Algunos minutos después el dolor se extendía perpendicularmente hacia los costados; lo sentía subir por los abdominales oblicuos, y yo ya no tenía forma de aguantar. Me apoyé sobre el borde de la cama y bajé la frente. Me temblaban las piernas. Pensé que me iba a desgarrar, que pronto se escucharía el característico ¡plop! entrando en la aspiradora cuando por fin consigue deglutir lo que se le resistía y entonces el rugido mecánico continuaría sin que le importara haberme castrado. Si hubiese sabido hacerlo, supongo que hubiera llorado, pero en su lugar impulsé un grito sostenido. Una contestación al ruido del aparato, una forma de -cierta forma- resistir.

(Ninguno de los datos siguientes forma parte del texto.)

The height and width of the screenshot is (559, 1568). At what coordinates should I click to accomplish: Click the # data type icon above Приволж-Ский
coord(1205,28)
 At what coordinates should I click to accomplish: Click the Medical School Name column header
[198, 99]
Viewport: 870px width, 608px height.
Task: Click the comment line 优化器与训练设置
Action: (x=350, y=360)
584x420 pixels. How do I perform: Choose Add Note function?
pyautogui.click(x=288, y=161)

Ella me miraba, seguía haciéndolo, pero en ese instante con la boca semiabierta en sonrisa. Parecía anonadada y hubiera jurado que le vi un hilo de baba cayendo por un costado. Entendió que debía apurarse y sumó velocidad al ordeñe, cuyo dolor me hizo creer que se volvería insoportable si yo dejaba de gritar.

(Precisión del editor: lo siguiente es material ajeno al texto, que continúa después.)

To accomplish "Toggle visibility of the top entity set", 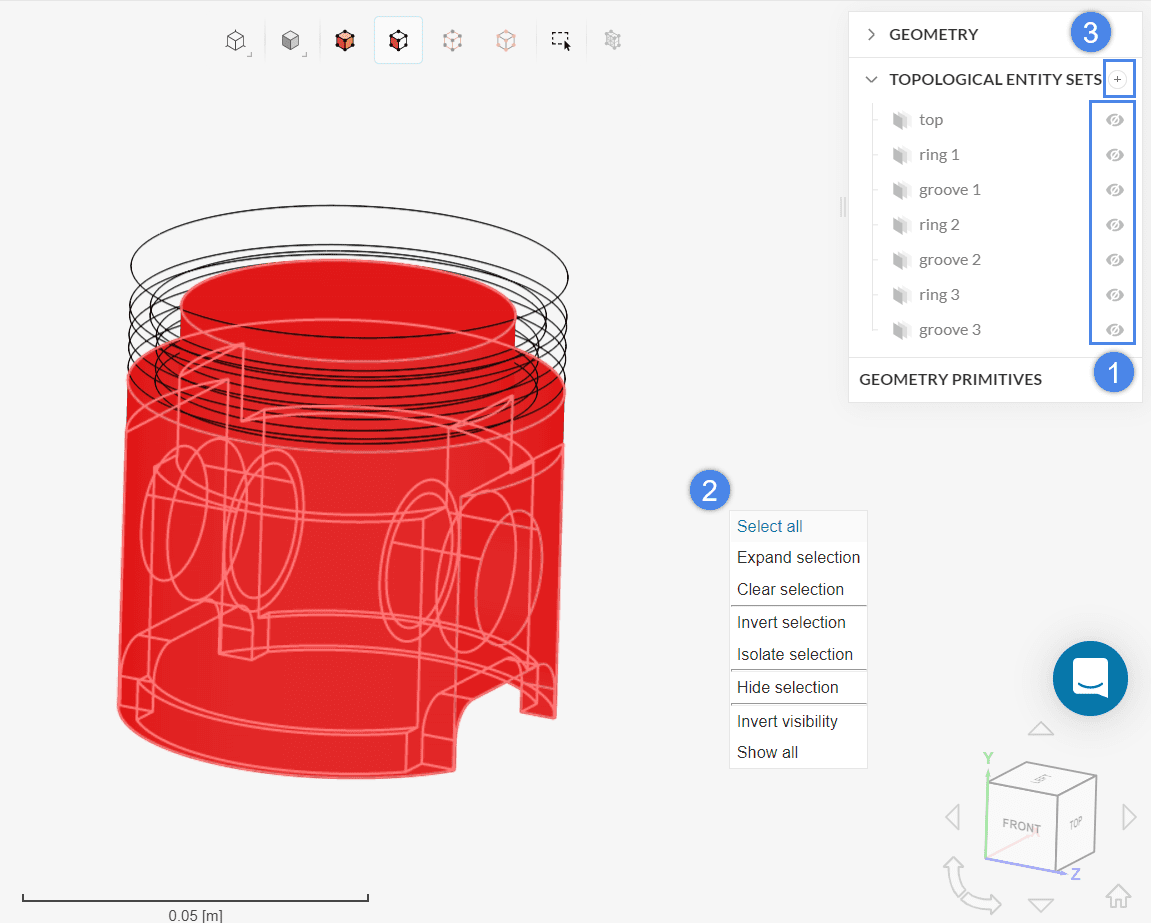I will click(x=1114, y=120).
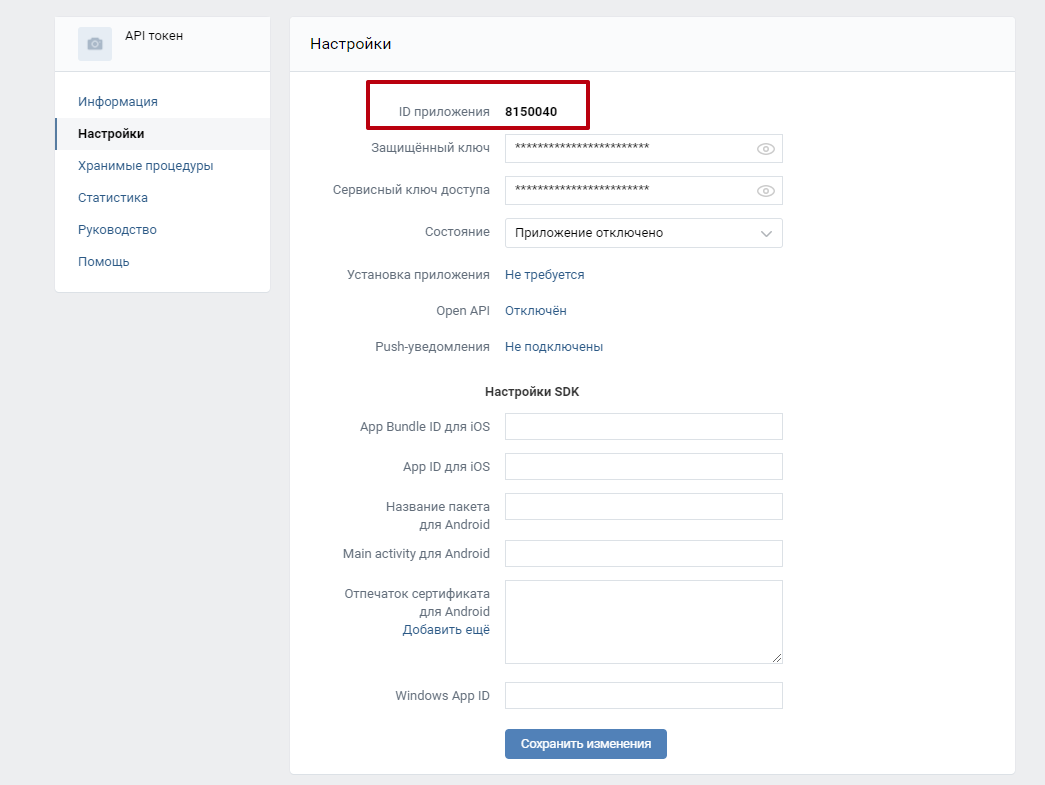Go to Хранимые процедуры section
1045x785 pixels.
point(145,166)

La escuché exclamar «¡sí!». Debora abrió bien la boca y yo cerré fuerte los ojos. No sentí ninguna contracción ni nada semejante mientras me vaciaba de leche sobre su lengua, sólo la continuación del calvario pero con una ligereza que surgía desde adentro y muy de a poco me daba algo de aire.
Lo siguiente fue el ruido del electrodoméstico cesando junto con mi grito, y ella parándose en su intento por besarme con un entusiasmo que me resultó excesivo. Débora estaba radiante. Sonreía y buscaba mi boca pero yo, todavía con la frente baja, me escudé entre mis hombros, moviéndome hacia los costados. Sin volver a mirarla tuve la certeza absoluta de que ella había alcanzado el punto máximo de su recuperación. Era por fin una ex adicta, pero eso no me alegró. Su plenitud la hacía insistir, su saciedad la tenía en gracia y por eso no pudo entenderme. Yo no sentía la pija, tan sólo una palpitación en la zona baja y vacío. Estaba vacío. Por fin. Vacío del todo. Finalmente. Me había vaciado de todo lo que me unía a ella y se había roto cualquier recipiente contenedor.